# property

• Jul 12th 2008, 06:07 PM
particlejohn
property
Fix $\displaystyle b>1$. Prove that $\displaystyle b^{x+y} = b^{x}b^{y}$ for $\displaystyle x,y \in \bold{R}$. We know that $\displaystyle b^{x}b^{y} = \sup B(x) \sup B(y) \geq b^{l}b^{w} = b^{l+w}$ for rational $\displaystyle l \leq x$ and $\displaystyle w \leq y$. Here, $\displaystyle l+w \leq x+y$, where $\displaystyle l+w \in \bold{Q}$. This implies that $\displaystyle \sup B(x) \sup B(y)$ is an upper bound of $\displaystyle B(x+y)$.

Is this correct? We want to prove this property for all reals.

Note: If $\displaystyle x$ is real, define $\displaystyle B(x)$ to be the set of all numbers $\displaystyle b^t$, where $\displaystyle t$ is rational and $\displaystyle t \leq x$.
• Jul 12th 2008, 08:32 PM
NonCommAlg
Quote:

Originally Posted by particlejohn
Fix $\displaystyle b>1$. Prove that $\displaystyle b^{x+y} = b^{x}b^{y}$ for $\displaystyle x,y \in \bold{R}$. We know that $\displaystyle b^{x}b^{y} = \sup B(x) \sup B(y) \geq b^{l}b^{w} = b^{l+w}$ for rational $\displaystyle l \leq x$ and $\displaystyle w \leq y$. Here, $\displaystyle l+w \leq x+y$, where $\displaystyle l+w \in \bold{Q}$. This implies that $\displaystyle \sup B(x) \sup B(y)$ is an upper bound of $\displaystyle B(x+y)$.

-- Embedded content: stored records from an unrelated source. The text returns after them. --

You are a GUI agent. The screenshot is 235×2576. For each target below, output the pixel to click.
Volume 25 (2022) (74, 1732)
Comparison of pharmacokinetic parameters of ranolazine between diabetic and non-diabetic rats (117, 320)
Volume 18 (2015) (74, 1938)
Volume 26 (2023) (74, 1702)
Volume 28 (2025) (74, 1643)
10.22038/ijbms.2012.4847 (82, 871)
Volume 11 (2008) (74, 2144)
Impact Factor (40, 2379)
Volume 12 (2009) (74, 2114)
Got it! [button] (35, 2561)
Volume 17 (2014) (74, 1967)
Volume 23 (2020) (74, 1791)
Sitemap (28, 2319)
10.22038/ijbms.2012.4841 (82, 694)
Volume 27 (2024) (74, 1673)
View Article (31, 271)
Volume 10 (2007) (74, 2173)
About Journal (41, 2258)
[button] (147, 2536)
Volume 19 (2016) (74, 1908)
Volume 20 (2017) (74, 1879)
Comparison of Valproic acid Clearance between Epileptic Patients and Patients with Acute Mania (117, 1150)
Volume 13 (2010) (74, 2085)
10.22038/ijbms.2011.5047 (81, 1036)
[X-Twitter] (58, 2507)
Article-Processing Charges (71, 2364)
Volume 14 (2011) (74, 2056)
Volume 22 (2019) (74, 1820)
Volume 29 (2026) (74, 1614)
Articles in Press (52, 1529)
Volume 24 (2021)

Is this correct? We want to prove this property for all reals.

Note: If $\displaystyle x$ is real, define $\displaystyle B(x)$ to be the set of all numbers $\displaystyle b^t$, where $\displaystyle t$ is rational and $\displaystyle t \leq x$.

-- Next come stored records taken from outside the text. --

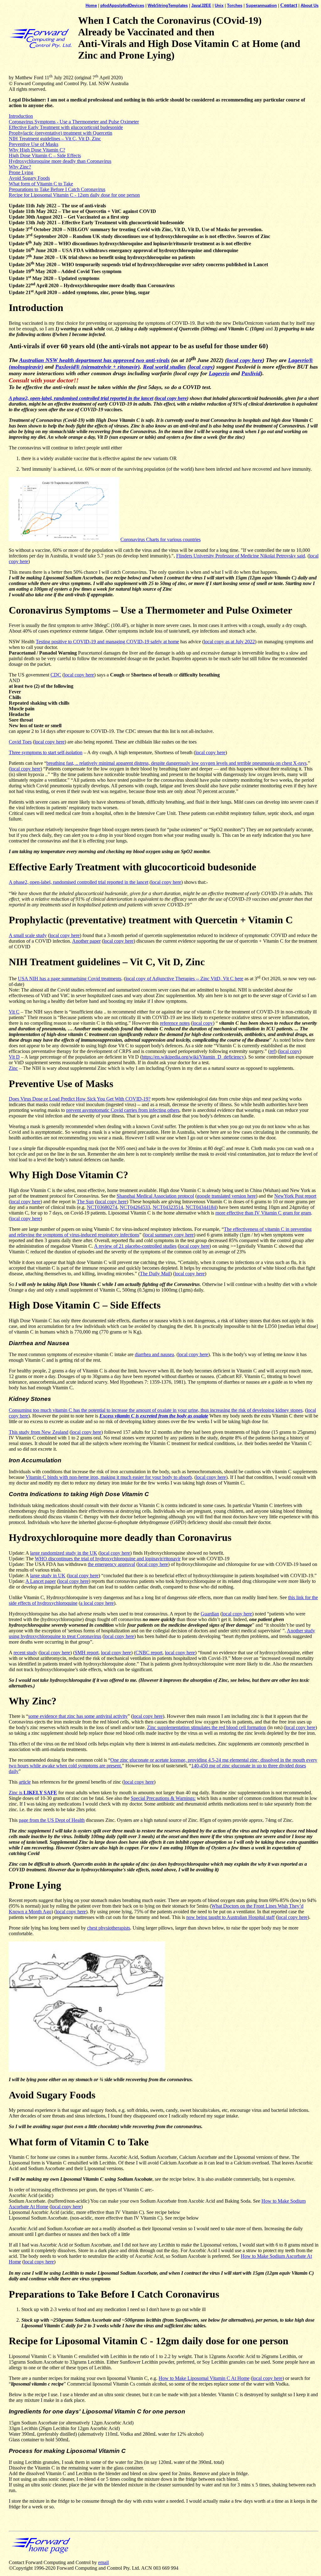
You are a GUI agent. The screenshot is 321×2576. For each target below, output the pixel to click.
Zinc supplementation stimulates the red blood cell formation (206, 1727)
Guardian (210, 1613)
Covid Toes (20, 741)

$\displaystyle (*)$ the limit of the sequence $\displaystyle \{ b^{\frac{1}{n}}\}$ is 1 as $\displaystyle n \rightarrow \infty.$ this is because since b > 1, we have $\displaystyle b^{\frac{1}{n}} = 1 + c_n,$ for some $\displaystyle c_n > 0.$

thus: $\displaystyle b=(1+c_n)^n \geq 1 + nc_n.$ hence $\displaystyle 0< c_n \leq \frac{b-1}{n}.$ therefore $\displaystyle \lim_{n\to\infty} c_n =0,$ i.e. $\displaystyle \lim_{n\to\infty}b^{\frac{1}{n}}=1.$

back to your question: first let $\displaystyle t, s \in \mathbb{Q}$ such that $\displaystyle t \leq x, \ s \leq y.$ then $\displaystyle t+s \leq x+y.$ thus by definition: $\displaystyle b^t b ^s = b^{t+s} \leq b^{x+y}.$

now fix $\displaystyle s$ and take $\displaystyle \sup$ of both sides over all rational numbers $\displaystyle t \leq x$ to get $\displaystyle b^xb^s \leq b^{x+y}.$ now take $\displaystyle \sup$ of both sides of this

inequality over all rational numbers $\displaystyle s \leq y,$ to get $\displaystyle b^xb^y \leq b^{x+y}. \ \ \ (1)$

next let $\displaystyle n \in \mathbb{N}$ and choose $\displaystyle t,s \in \mathbb{Q}$ such that $\displaystyle t \leq x, \ s \leq y$ and $\displaystyle x - t \leq \frac{1}{2n}, \ y-s \leq \frac{1}{2n}.$ let $\displaystyle r \in \mathbb{Q}$ such that $\displaystyle r \leq x+y.$

then: $\displaystyle r \leq x+y \leq t+s + \frac{1}{n}.$ so: $\displaystyle b^r \leq b^t b^s b^{\frac{1}{n}} \leq b^x b^y b^{\frac{1}{n}}.$ taking $\displaystyle \sup$ of both sides over all rational numbers $\displaystyle r \leq x+y$ gives

us: $\displaystyle b^{x+y} \leq b^x b^y b^{\frac{1}{n}}.$ now let $\displaystyle n \rightarrow \infty.$ then using $\displaystyle (*)$ we'll get: $\displaystyle \ b^{x+y} \leq b^xb^y,$ which with $\displaystyle (1)$ complete the proof. Q.E.D.

Note: throughout the proof i've assumed that we know all basic properties for rational powers of a real number.